LESÃO HEPÁTICA CAUSADA POR SUPERDOSAGEM

   Acetaminofeno, aspirina e sulfato ferroso estão nessa categoria. Em doses terapêuticas, a fenilbutasona e a carbamazepina podem levar a lesão idiossincrática; no entanto, no envenenamento pode levar a lesão severa, sugerindo ação hepatotóxica intrínseca.

   O acetaminofeno é uma droga hepatotóxica típica. É um analgésico e antipirético leve com poucos efeitos colaterais quando tomado em doses terapêuticas de 1 a 4 gramas diários. Quando tomado em doses únicas de 15 gramas ou mais, pode levar a necrose centrolobular (zona 3) e falência hepática. Isso pela alta concentração de citocromo P-450 na zona 3. A taxa de lesão pelo acetaminofeno, portanto, depende da dose administrada, a taxa de biotransformação (toxificação) e a quantidade tecidual de glutationa (detoxificação). Experimentalmente, o uso de acetilcisteína e cimetidina inibem a lesão hepática. O primeiro por aumentar os níveis de glutationa e o segundo por inibir o sistema citocromo P-450. Alcoólatras, além de apresentarem indução de P-450 pelo álcool, têm menor quantidade de glutationa pela doença e estilo de vida.

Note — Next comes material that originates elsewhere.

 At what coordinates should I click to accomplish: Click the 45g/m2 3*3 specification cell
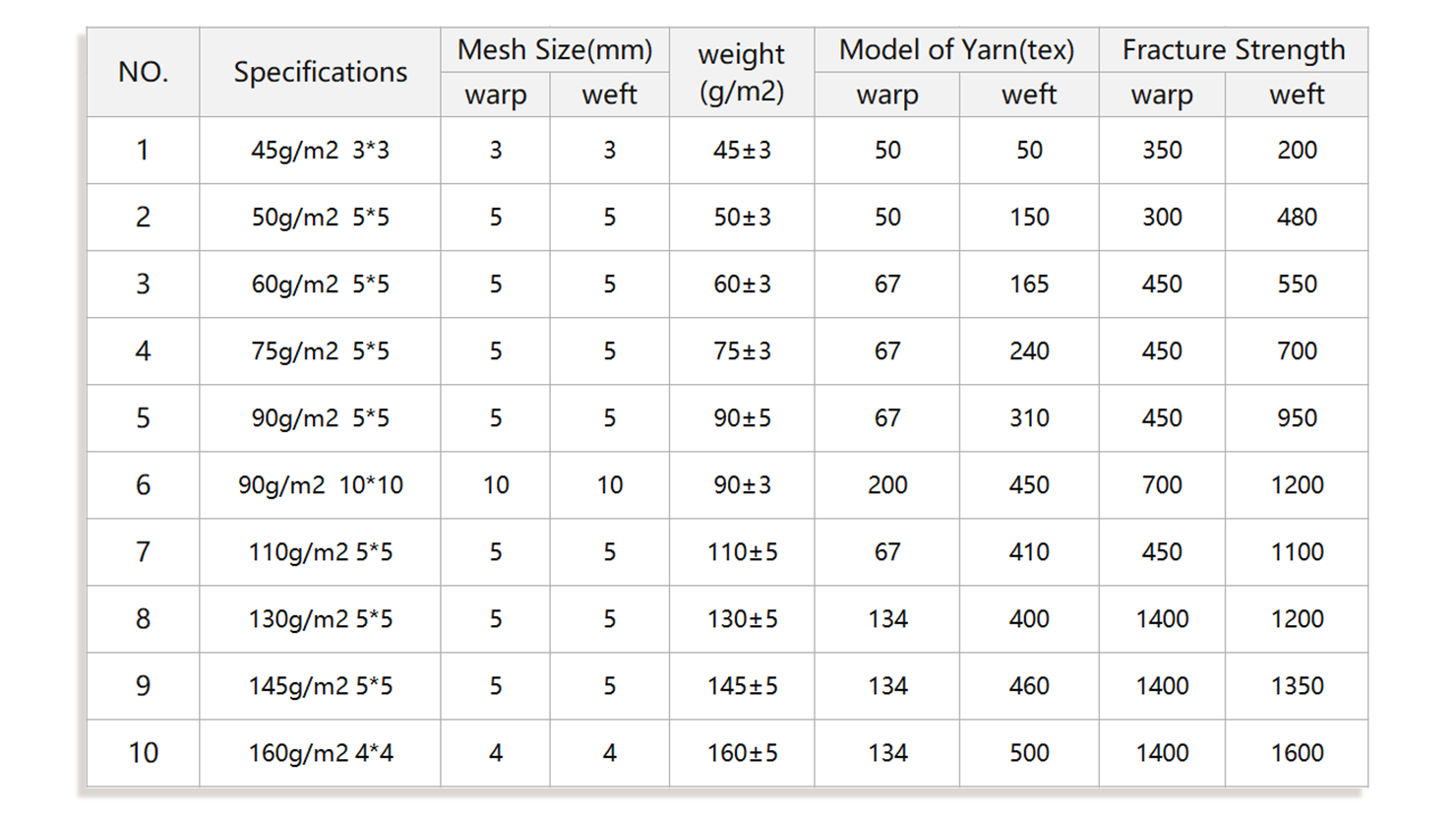(x=320, y=151)
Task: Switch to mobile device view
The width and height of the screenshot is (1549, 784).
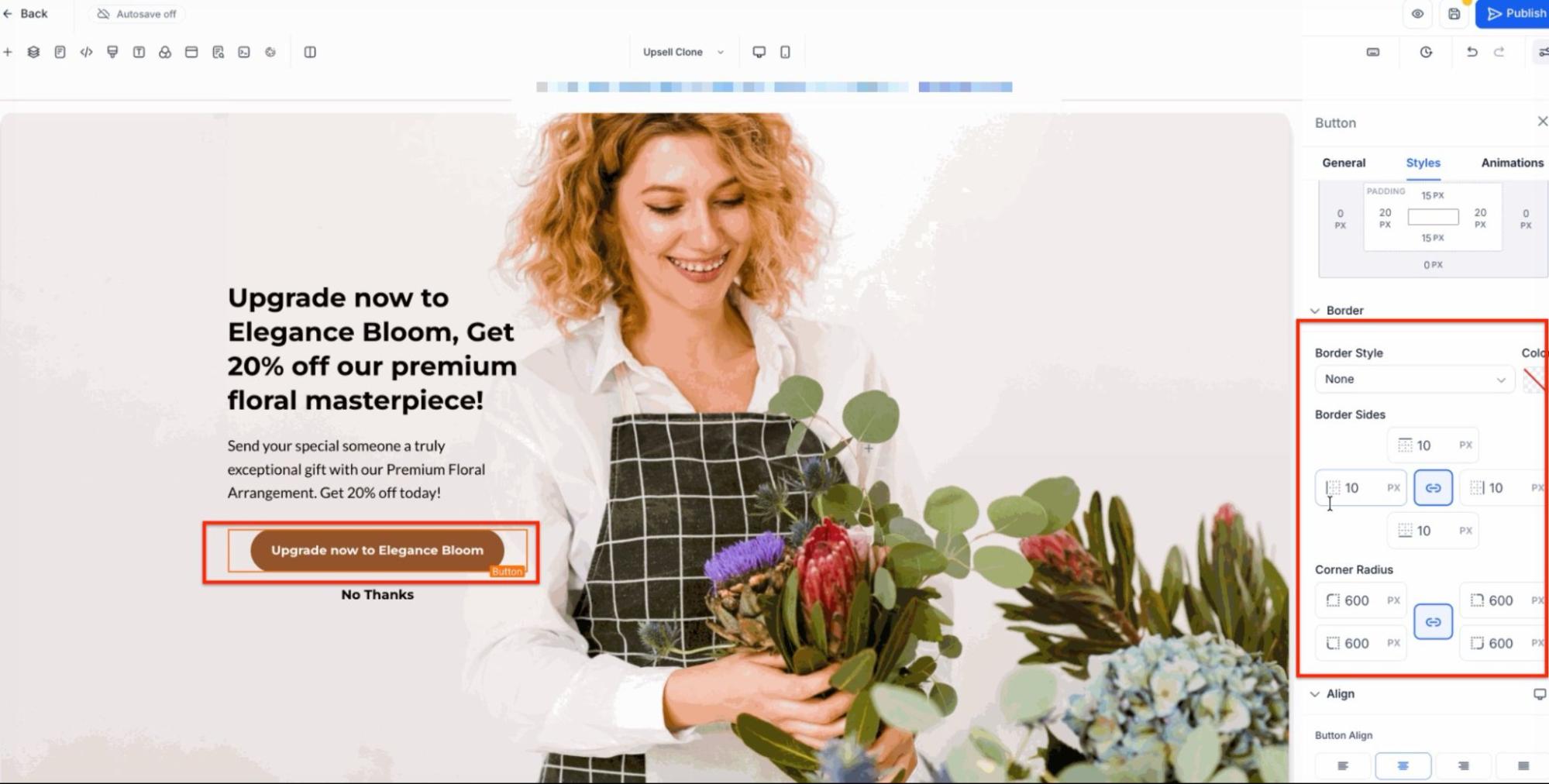Action: 785,52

   A aspirina e outros salicilatos podem produzir dano hepático como um fenômeno cumulativo lento, exigindo dias ou semanas para se desenvolver. É dose-dependente, geralmente por doses diárias maiores que 4 a 6 gramas. A susceptibilidade pode ser aumentada por febre reumática ativa, artrite reumatóide, lupus eritematoso sistêmico e talvez, por hepatopatia pré-existente.

A lesão por sulfato ferroso, geralmente após grande ingestão acidental por crianças, é similar à que ocorre com o acetaminofeno, à exceção que a necrose surge na periferia lobular.